Il s'agissait d'une exonération totale pour la taxe de séjour au forfait avec un remboursement des sommes déjà acquittées par les contribuables, et d'une exonération partielle du 6 juillet au 31 décembre 2020 pour la taxe de séjour au réel.
Aucun texte ne prévoit de reconduire pour 2021 les dispositifs exceptionnels de la 3ème Loi de finances rectificative de 2020. Si la taxe de séjour au réel est payée par le touriste et ne constitue donc pas une " dépense " pour l'hôtelier, il n'en est pas de même pour la taxe de séjour au forfait, qui est acquittée par ce dernier.
3/ Taxe de séjour en 2021 et les autres évolutions législatives
La taxe de séjour verra son barème inchangé en 2022 par rapport à 2021.

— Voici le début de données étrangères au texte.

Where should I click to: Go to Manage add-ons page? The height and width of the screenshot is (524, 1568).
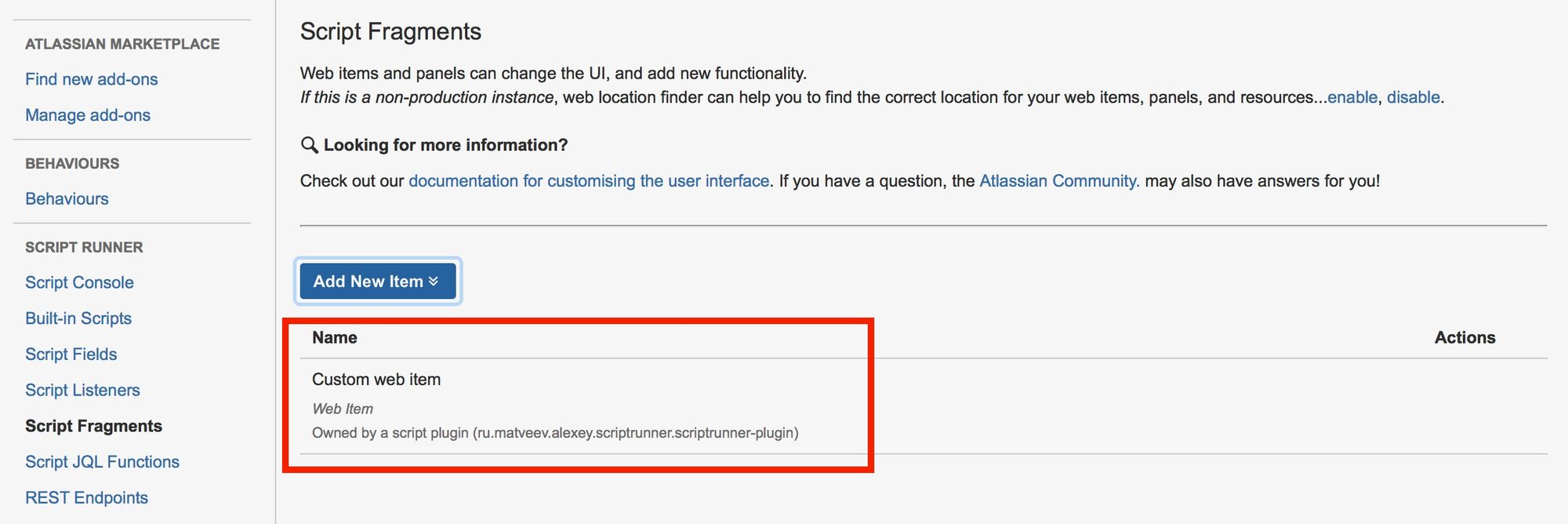(x=88, y=115)
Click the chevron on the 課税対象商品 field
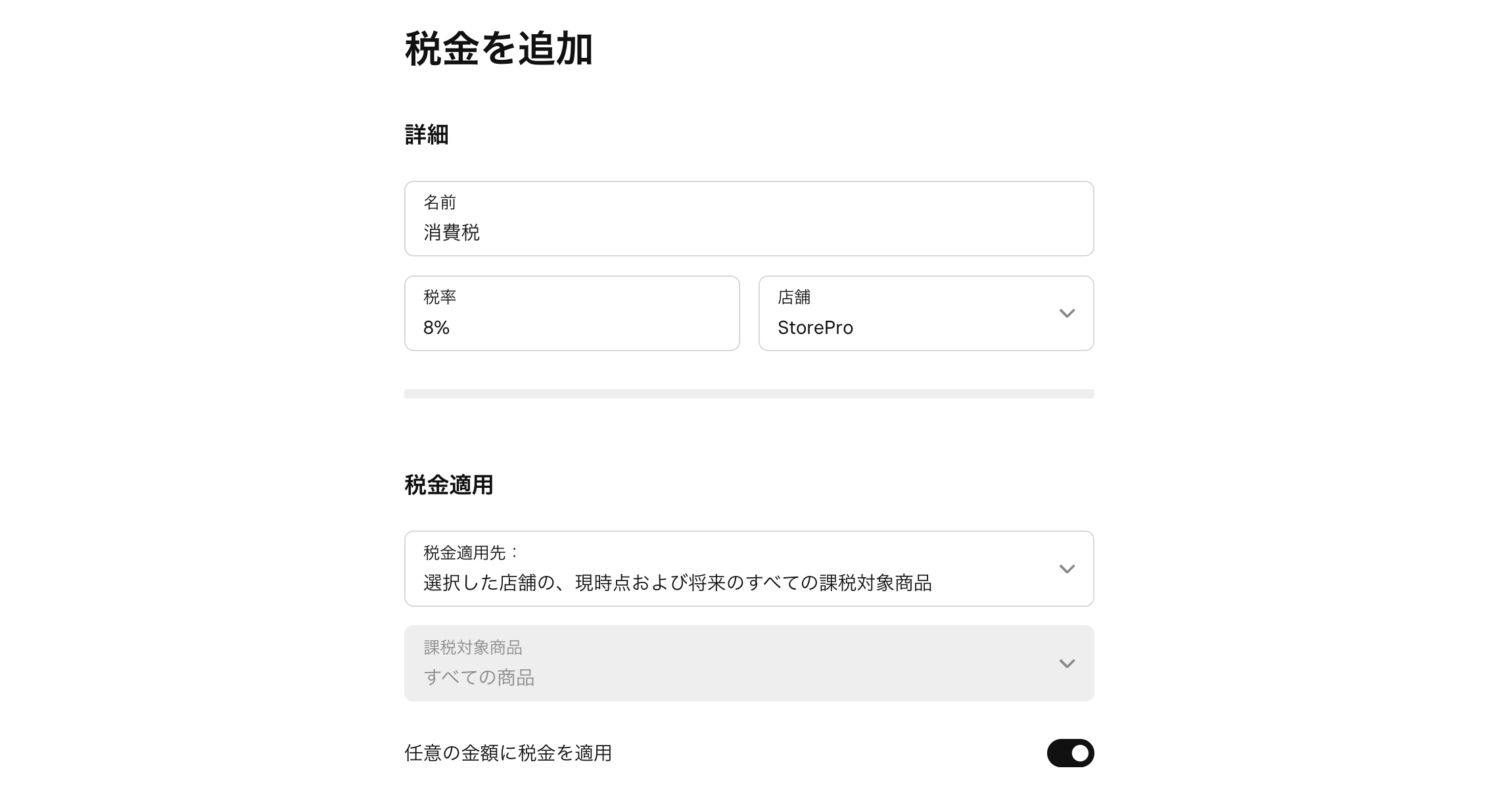 coord(1066,663)
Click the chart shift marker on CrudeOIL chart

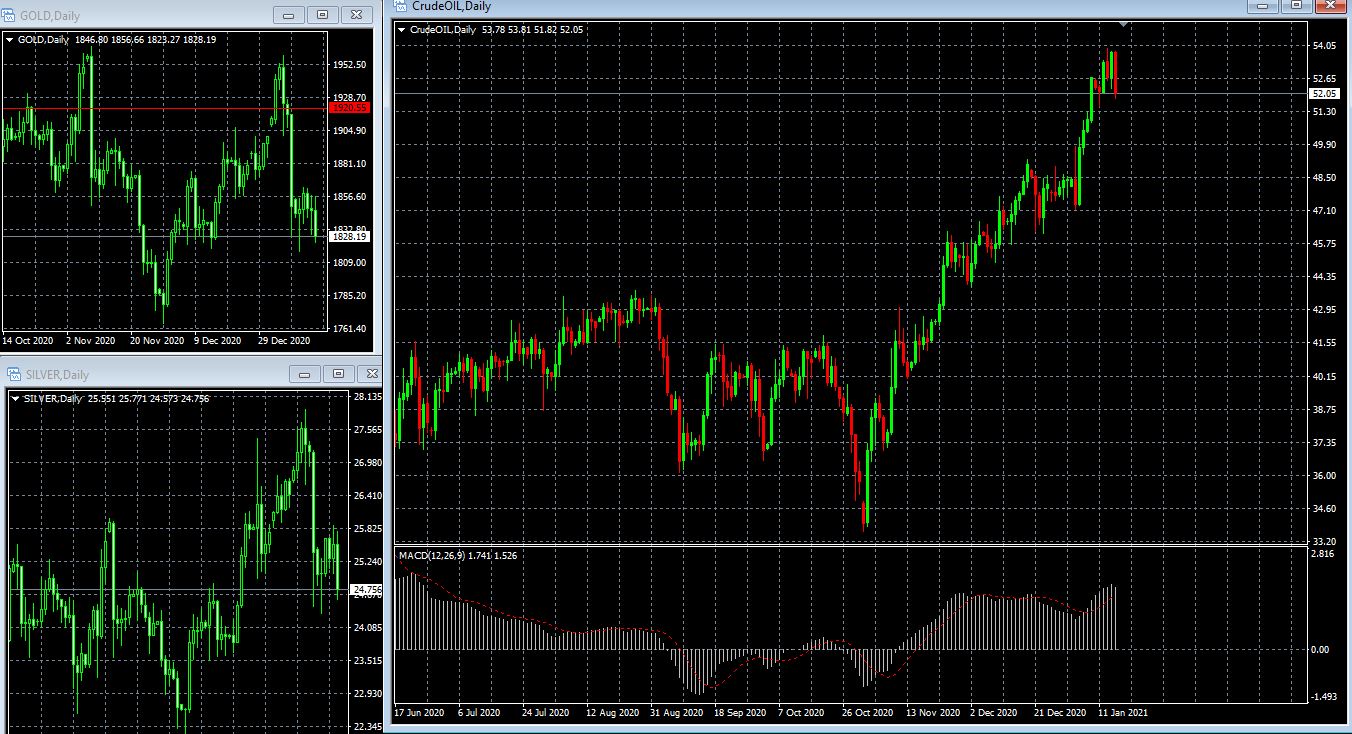click(1124, 23)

Pour rappel, si deux catégories d'hébergement peuvent être assujetties à deux régimes différents de la taxe (par exemple les hôtels à la taxe de séjour au réel et les campings à la taxe de séjour au forfait), il est interdit de voter des tarifs différents pour des types d'hébergements différents mais de même standing (par exemple un tarif différent entre un hôtel de tourisme deux étoiles et un meublé de tourisme deux étoiles).
En outre, l'article 16 de la Loi " Engagement et proximité " offre aux communes érigées en stations classées de tourisme ou en communes touristiques la possibilité de conserver ou de récupérer la compétence " promotion du tourisme, dont la création d'offices de tourisme ".
Cette faculté n'emporte aucune conséquence sur la taxe de séjour si elle est déjà perçue par l'EPCI. Ainsi, la commune récupère la compétence sans la taxe.
Une seule exception concerne le cas particulier des offices de tourisme créés en EPIC. Si la commune décide de créer un office de tourisme communal sous forme d'EPIC, alors le produit de la taxe de séjour collecté sur son territoire, et perçu par l'EPCI, devra revenir à l'office de tourisme communal en application des dispositions de l'article L.133-7 du code du tourisme.
Enfin, la procédure de taxation d'office a été simplifiée depuis un décret d'octobre 2019. Si cette procédure a été peu mise en œuvre en 2020, il est intéressant de retenir que l'avis de taxation d'office ne devra plus obligatoirement reposer sur l'occupation réelle de l'hébergement, l'assiette d'imposition pouvant être estimée à partir des informations à disposition du Maire ou du Président de l'EPCI (annonces publiées, déclarations antérieures, etc.).